Pixel coordinate grounding data:
/---

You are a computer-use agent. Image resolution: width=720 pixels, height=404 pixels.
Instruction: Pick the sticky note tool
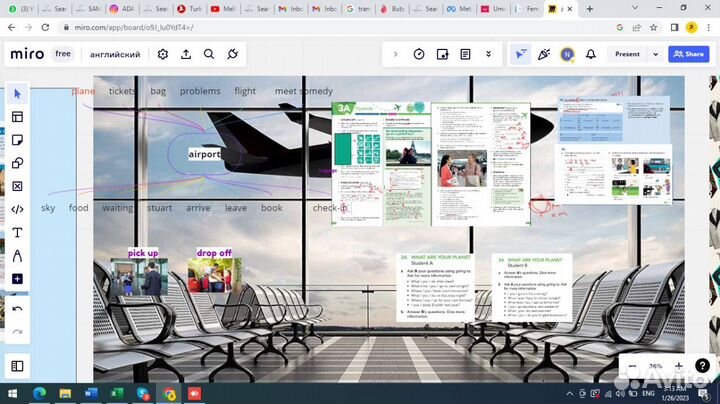[x=17, y=140]
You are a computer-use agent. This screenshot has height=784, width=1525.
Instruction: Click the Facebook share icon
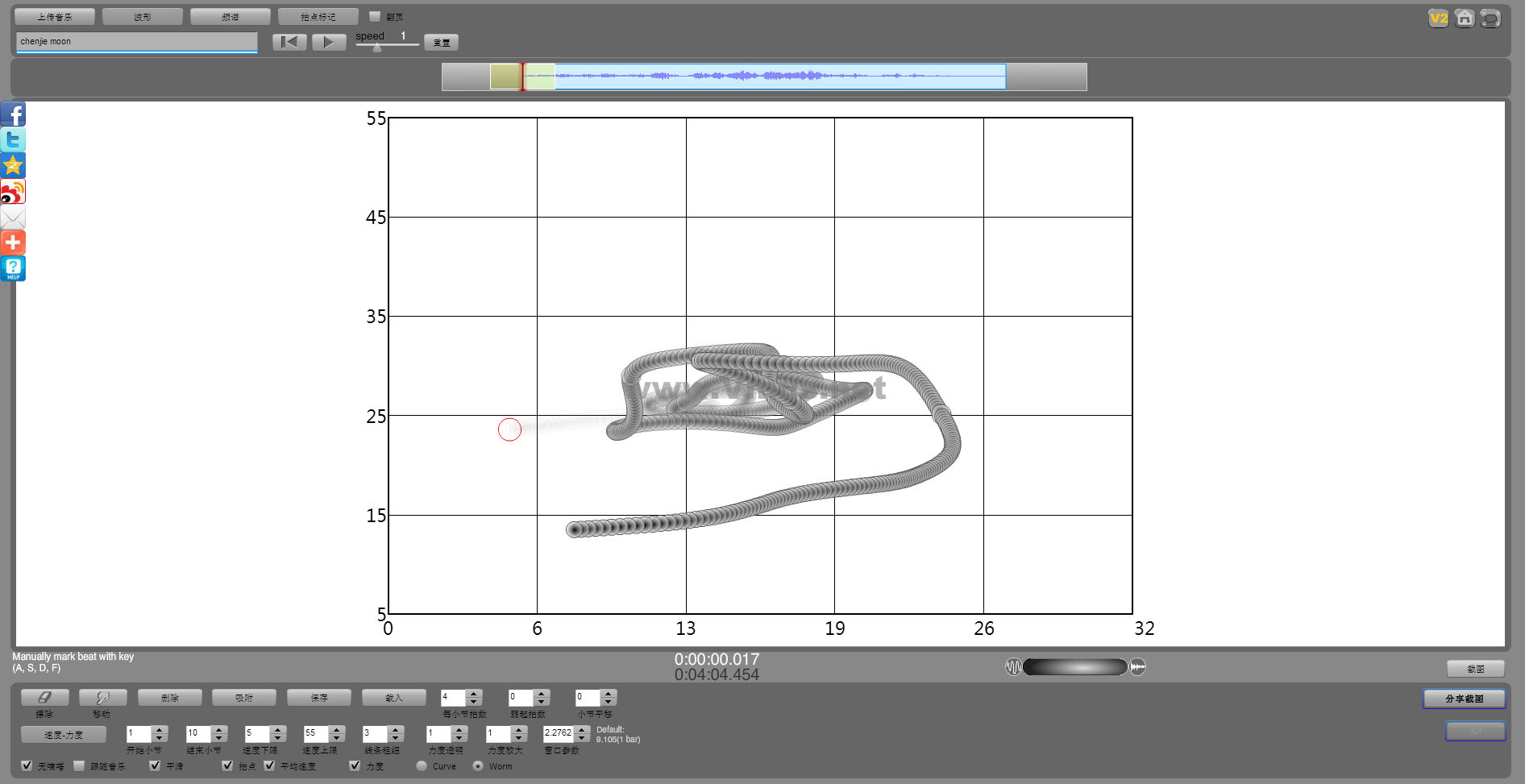point(13,114)
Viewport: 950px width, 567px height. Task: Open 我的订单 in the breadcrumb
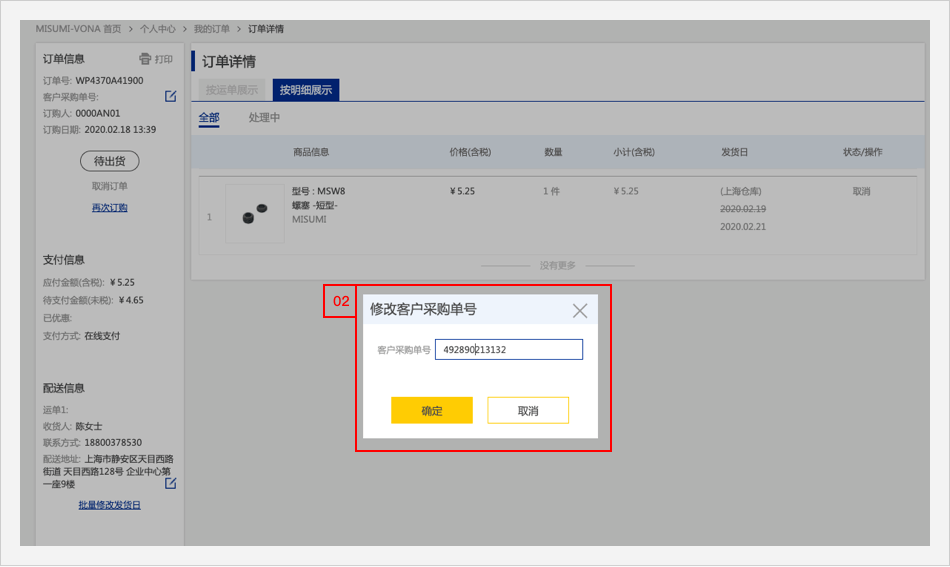click(211, 29)
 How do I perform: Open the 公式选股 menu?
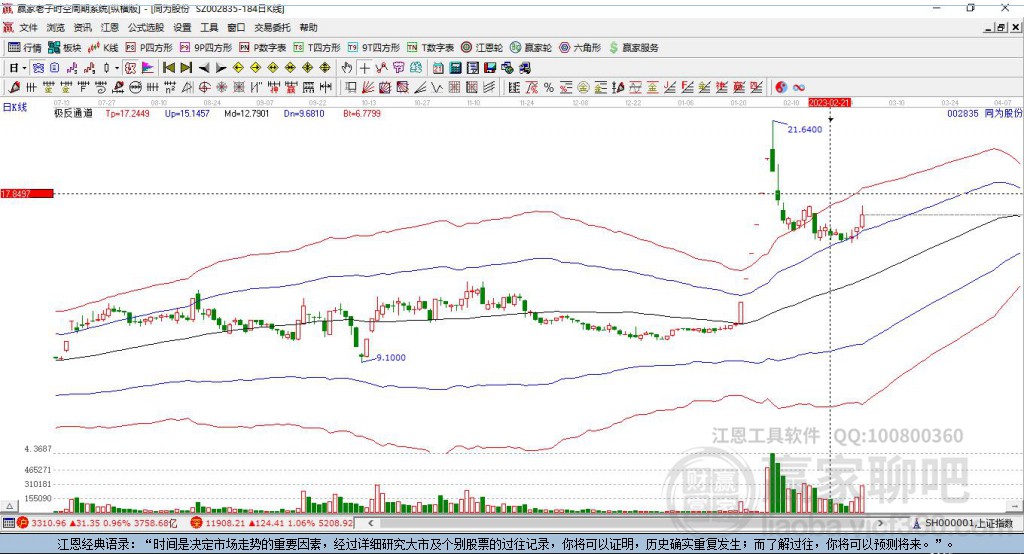pos(145,28)
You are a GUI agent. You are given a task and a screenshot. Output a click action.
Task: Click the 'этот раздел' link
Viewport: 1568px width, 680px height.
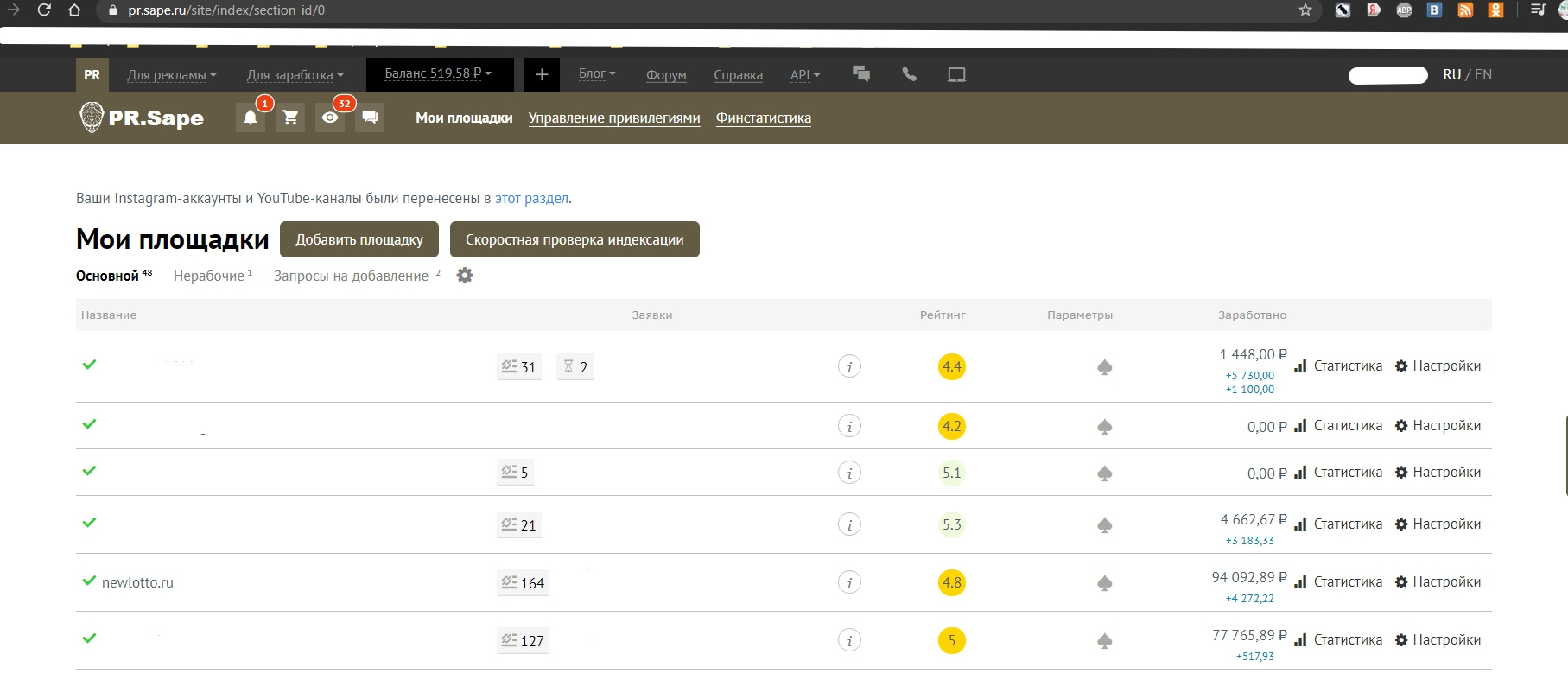(x=531, y=199)
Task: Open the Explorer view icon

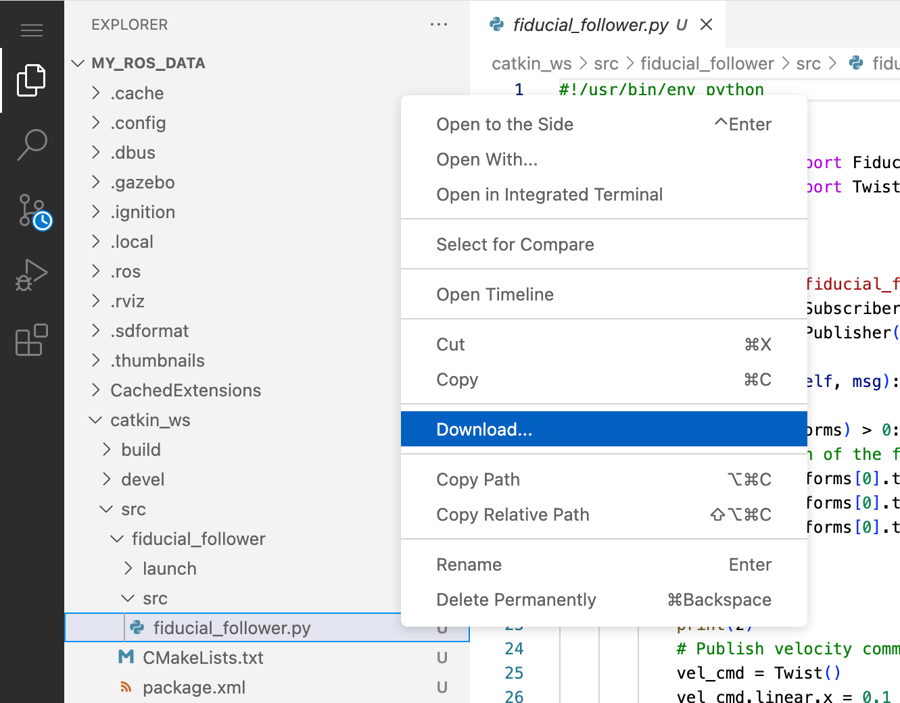Action: point(32,81)
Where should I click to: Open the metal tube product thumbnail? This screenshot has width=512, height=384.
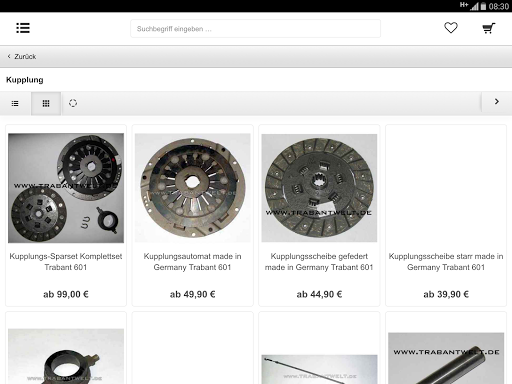click(446, 358)
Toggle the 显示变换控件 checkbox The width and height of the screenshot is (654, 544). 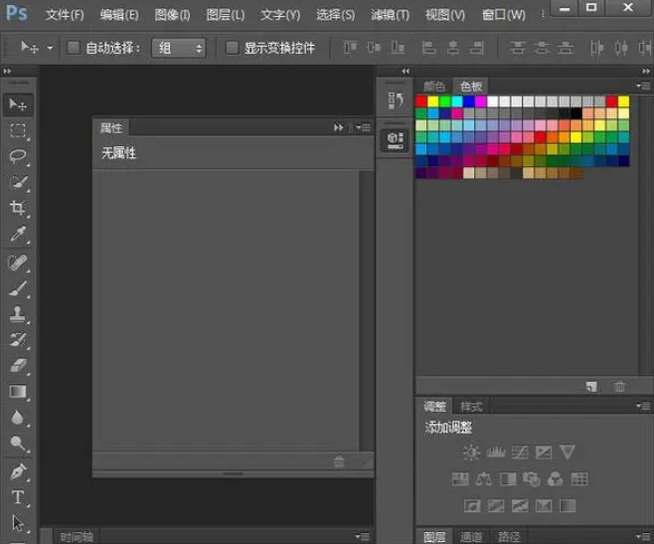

\---

**Your task**
Copy each of the entries above precisely, and drop whatever pictures they hold.

**Response for this exercise**
You are a computer-use agent. Image resolution: width=720 pixels, height=404 pixels.
Instruction: Pick the sticky note tool
[x=17, y=140]
You are a computer-use agent. This screenshot has height=784, width=1525.
Instruction: Click the Facebook share icon
point(13,114)
Viewport: 950px width, 567px height. Task: Open 我的订单 in the breadcrumb
click(211, 29)
 How do I perform: Open the 公式选股 menu?
pos(145,28)
You are a GUI agent. You are given a task and a screenshot. Output a click action.
Task: Click the 'этот раздел' link
Viewport: 1568px width, 680px height.
(x=531, y=199)
Task: Open the Explorer view icon

Action: point(32,81)
Where should I click to: Open the metal tube product thumbnail? This screenshot has width=512, height=384.
click(446, 358)
Toggle the 显示变换控件 checkbox The width and height of the screenshot is (654, 544). 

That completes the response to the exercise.